- Theatrical release poster
- Directed by: Santo
- Written by: Santo
- Produced by: Nandkumar Abbineni Bharath Maguluri
- Starring: Raj Tarun Varsha Bollamma
- Cinematography: Sreeraj Raveendran
- Edited by: Ravi Teja Girijala
- Music by: Sweekar Agasthi
- Production companies: Dream Town Productions Highfive Pictures
- Release date: 18 March 2022;
- Country: India
- Language: Telugu

= Stand Up Rahul =

2022 Indian Telugu- language film by Santo

Stand Up Rahul is a 2022 Indian Telugu-language coming of age romantic comedy film directed by debutant Santo.The film is produced jointly by Nandkumar Abbineni and Bharath Maguluri.
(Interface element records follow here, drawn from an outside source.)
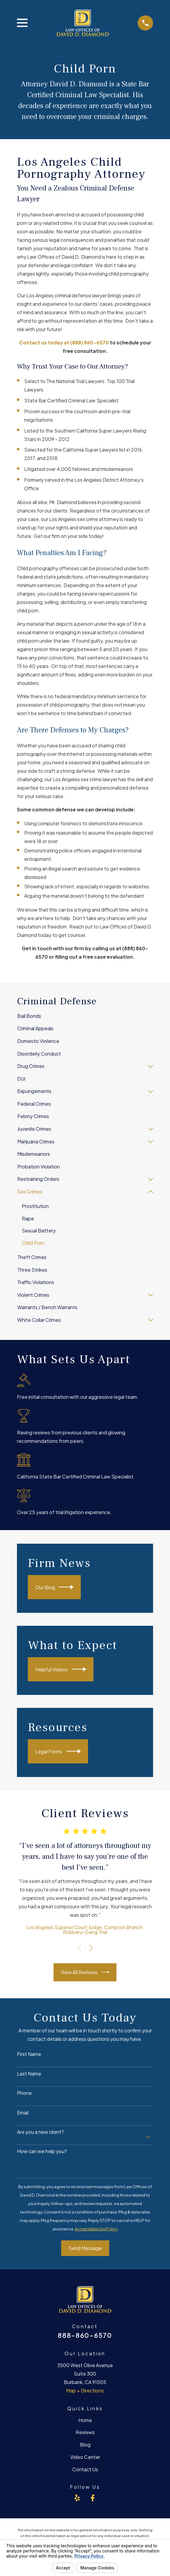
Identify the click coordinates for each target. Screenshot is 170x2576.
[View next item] (90, 1948)
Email (22, 2112)
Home (85, 2420)
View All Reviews (85, 1972)
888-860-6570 (85, 2335)
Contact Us (85, 2469)
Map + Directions (85, 2391)
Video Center (85, 2457)
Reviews (85, 2432)
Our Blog (54, 1587)
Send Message (85, 2248)
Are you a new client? (40, 2132)
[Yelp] (77, 2498)
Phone (24, 2093)
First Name (29, 2054)
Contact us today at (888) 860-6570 (64, 342)
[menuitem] (85, 1016)
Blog (85, 2445)
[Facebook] (92, 2498)
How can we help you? (42, 2151)
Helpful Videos (60, 1669)
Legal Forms (58, 1751)
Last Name (29, 2073)
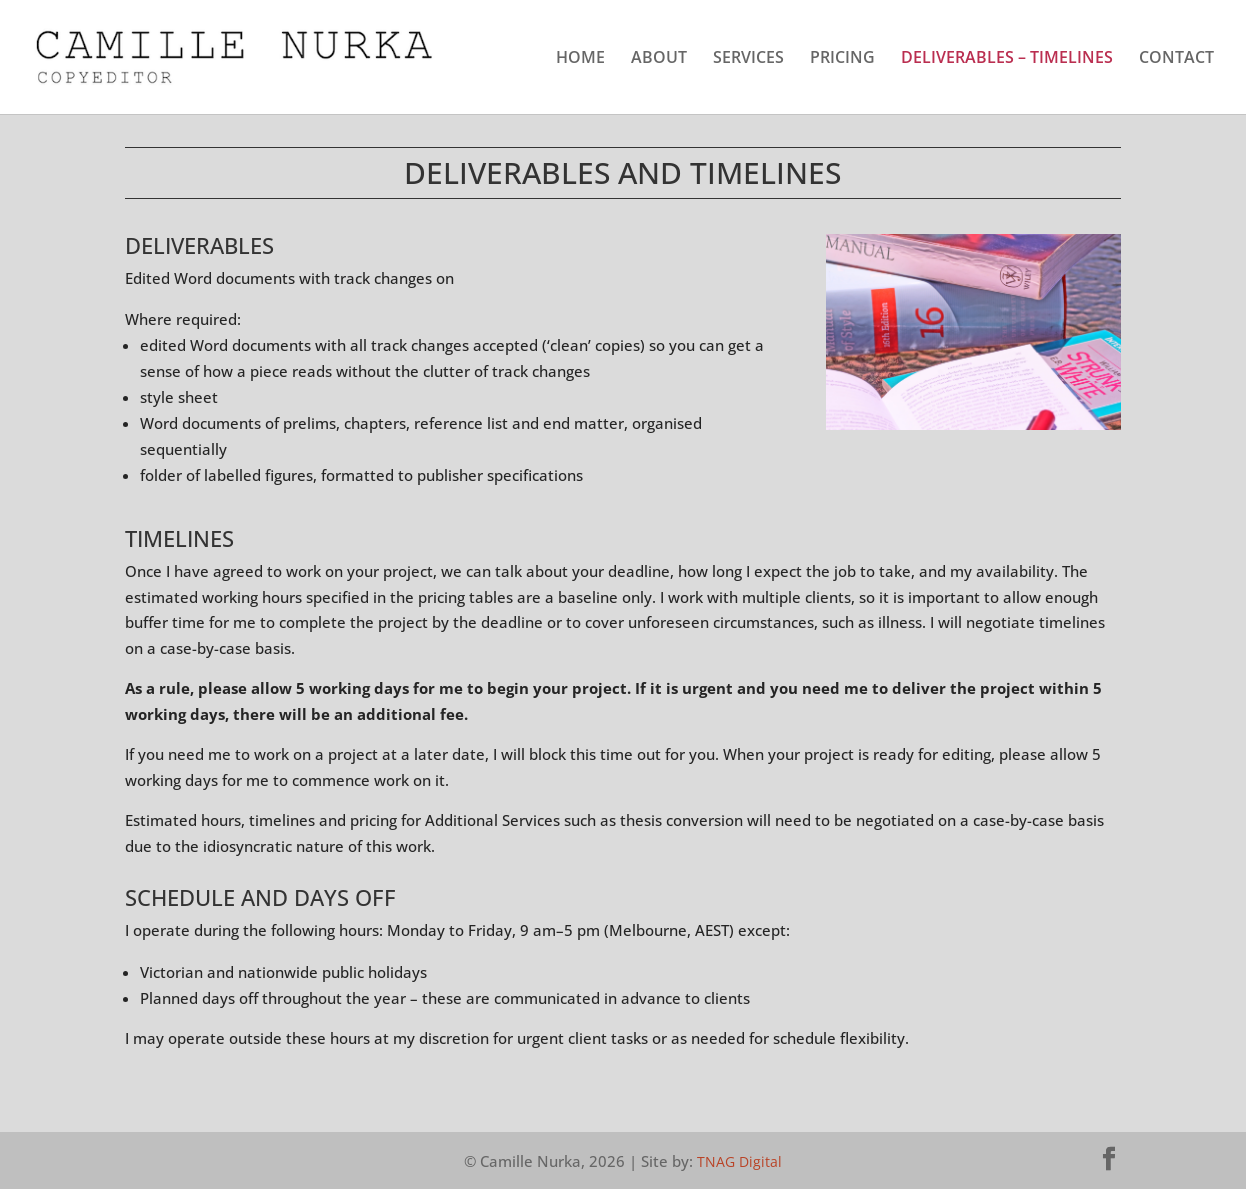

The film stars Raj Tarun and Varsha Bollamma. The music is composed by Sweekar Agasthi. The film was released on 18 March 2022 coinciding with Holi festival.

== Production ==
Stand up Rahul began filming after the extended lockdown in 2020.

== Reception ==
Neeshita Nyayapati of The Times of India gave the film a rating of 2.5/5 and wrote "Stand Up Rahul is the kind of film you want to watch over a large tub of popcorn and while it might be flawed, it also works in bits and pieces. Watch it if breezy rom-coms are your thing". A reviewer from The Hans India gave the film a rating of 2/5 and wrote "As a final note, “Stand Up Rahul is a youthful drama that has a few good moments to enjoy but lack of gripping scene order and abruptly written characterizations make the film a disappointing watch". Sangeetha Devi Dundoo of The Hindu stated "What could have been a refreshing coming-of-age romantic comedy gets marred by clumsy writing".